Du reste ce qui, dans la situation qui se nouait, flattait surtout ses instincts, généreux au fond et vaguement humanitaires, c’est qu’il espérait en recueillir des avantages considérables pour son pays, pour l’univers entier, sans avoir besoin de tirer l’épée, sans faire verser une goutte de sang, « par la seule force morale, » par l’ascendant eu nom de la France. Il était résolu à « rester dans une neutralité attentive, » à n’en sortir que dans le cas extrême où des victoires trop complètes de l’un des belligérans menaceraient « de rompre l’équilibre et de modifier la carte de l’Europe au profit d’une seule puissance. » Il le proclamait très haut, à toutes les occasions, et se faisait gloire d’une politique aussi « désintéressée, » — politique bien étrange pourtant et qui, selon le mot très judicieux du prince Napoléon, se déclarait d’avance hostile au vainqueur ! « Vous avez changé l’adresse de votre lettre, » dit avec une fine raillerie le vainqueur d’Austerlitz à l’envoyé prussien qui lui apportait les félicitations de son souverain ; le neveu de Napoléon Ier s’arrangeait de manière à ne pouvoir changer d’adresse, à indisposer par anticipation le triomphateur encore inconnu. Il est vrai qu’il croyait le connaître, qu’avec tout le monde il le voyait dans l’empereur d’Autriche, et qu’il comptait prendre avec lui des arrangemens préventifs.
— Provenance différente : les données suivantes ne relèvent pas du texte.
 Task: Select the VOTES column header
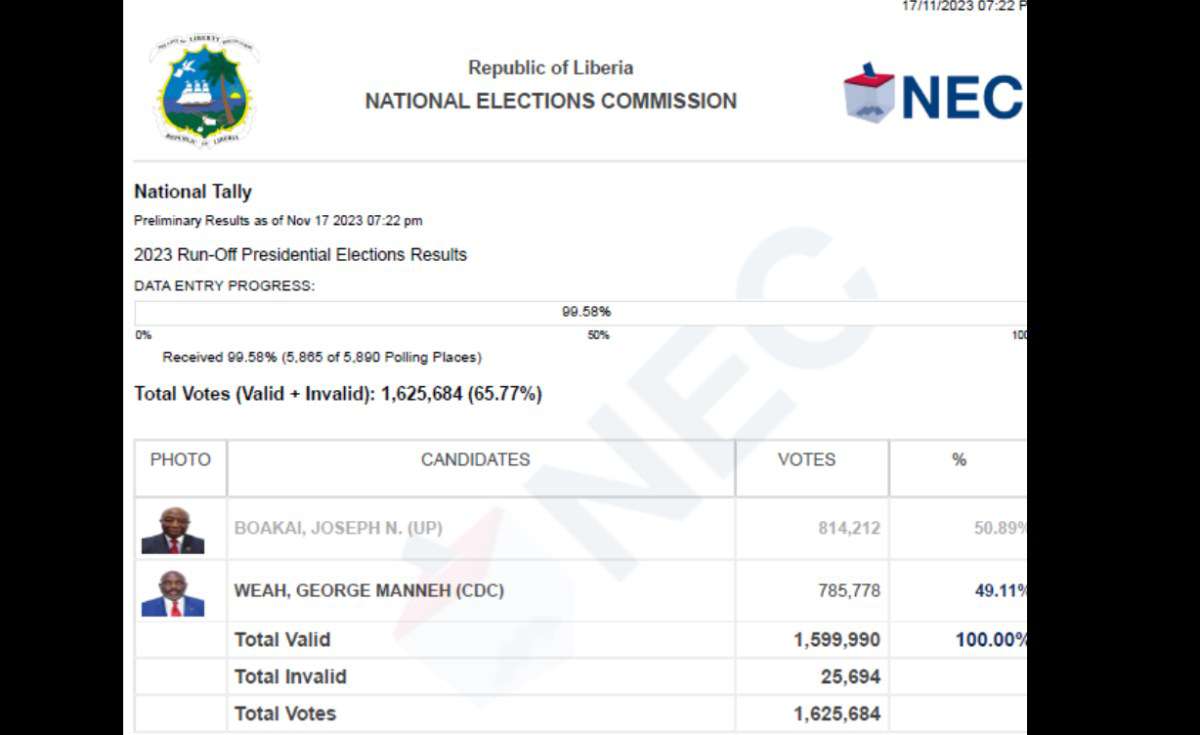tap(806, 460)
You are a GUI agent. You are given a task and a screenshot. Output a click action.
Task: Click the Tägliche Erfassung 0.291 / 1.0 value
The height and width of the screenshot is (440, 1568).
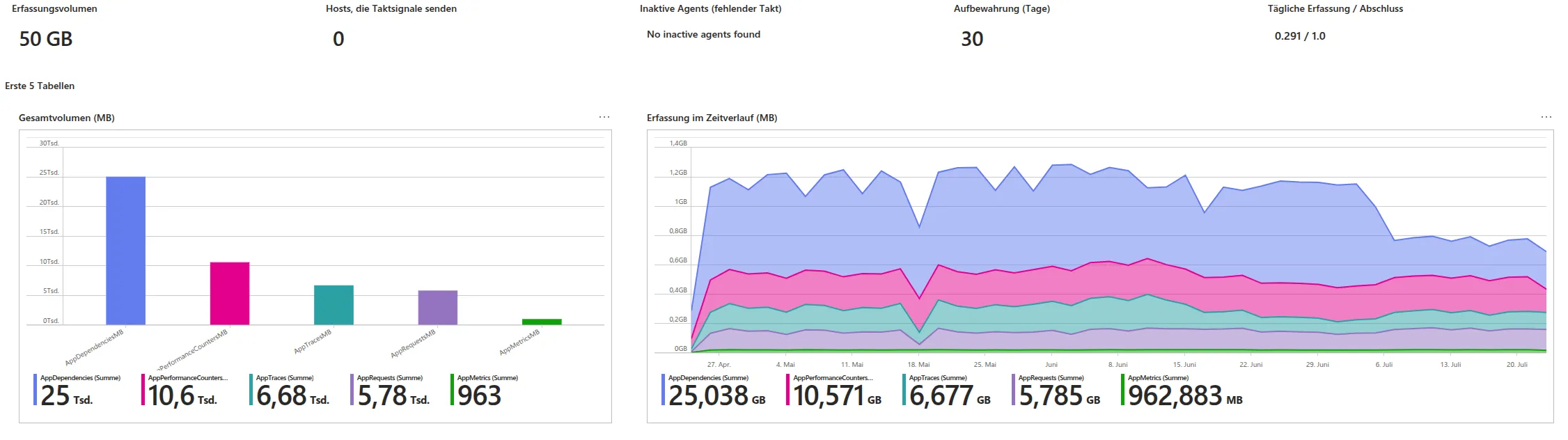pos(1300,36)
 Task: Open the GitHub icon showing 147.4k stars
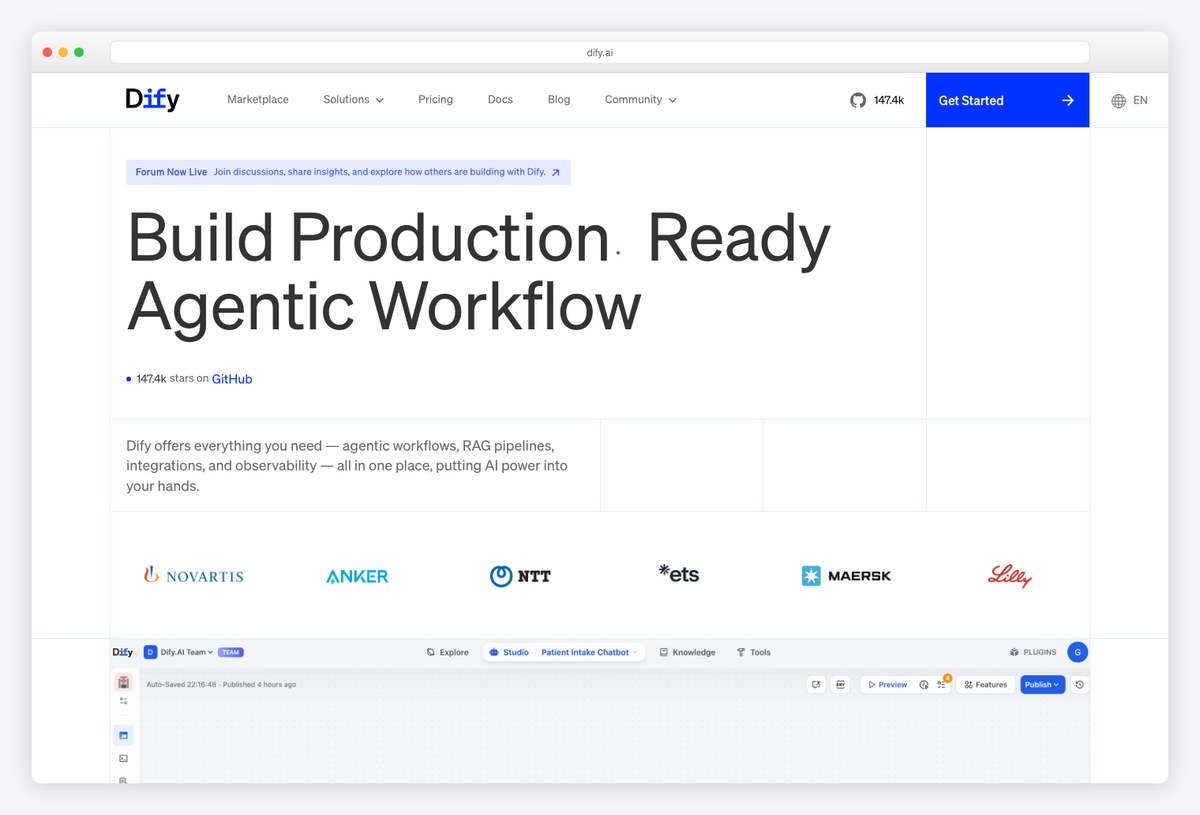858,100
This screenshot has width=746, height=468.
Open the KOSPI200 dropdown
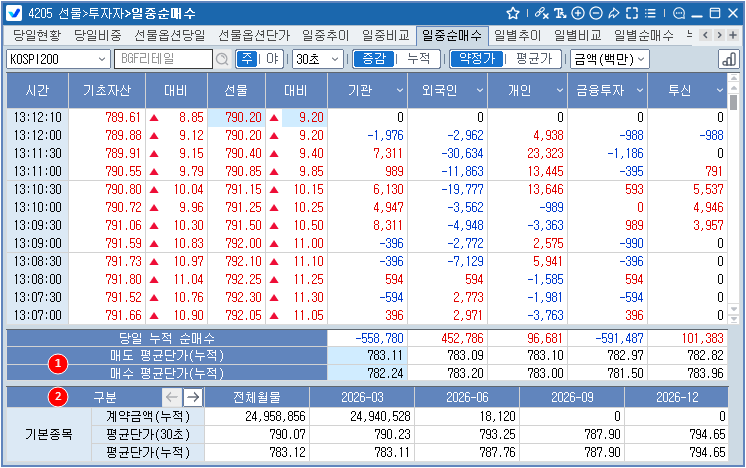tap(58, 59)
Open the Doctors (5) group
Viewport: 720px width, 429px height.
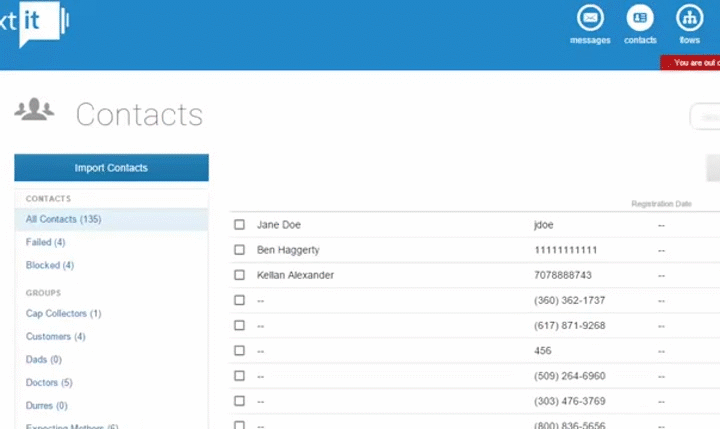[49, 383]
D’ailleurs, dût même l’armée de Guillaume Ier se montrer de beaucoup supérieure à l’opinion que généralement on avait d’elle, — et, plus perspicace en cela que son entourage, il admettait pleinement une pareille éventualité, — encore ne prévoyait-il dans ce cas qu’une lutte bien longue et fatigante qui épuiserait les deux parties et lui permettrait d’autant plus facilement d’intervenir en juge du camp et en protecteur du

  1. Il s’est servi de cette expression plus d’une fois et d’un ton très convaincu dans le conseil des ministres avant 1866. Ce n’est que plus tard, après Sadowa et l’affaire du Luxembourg, qu’il parut par momens céder au « parti de l’action » dans ses visées sur la Belgique, sans toutefois jamais prononcer son plein acquiescement.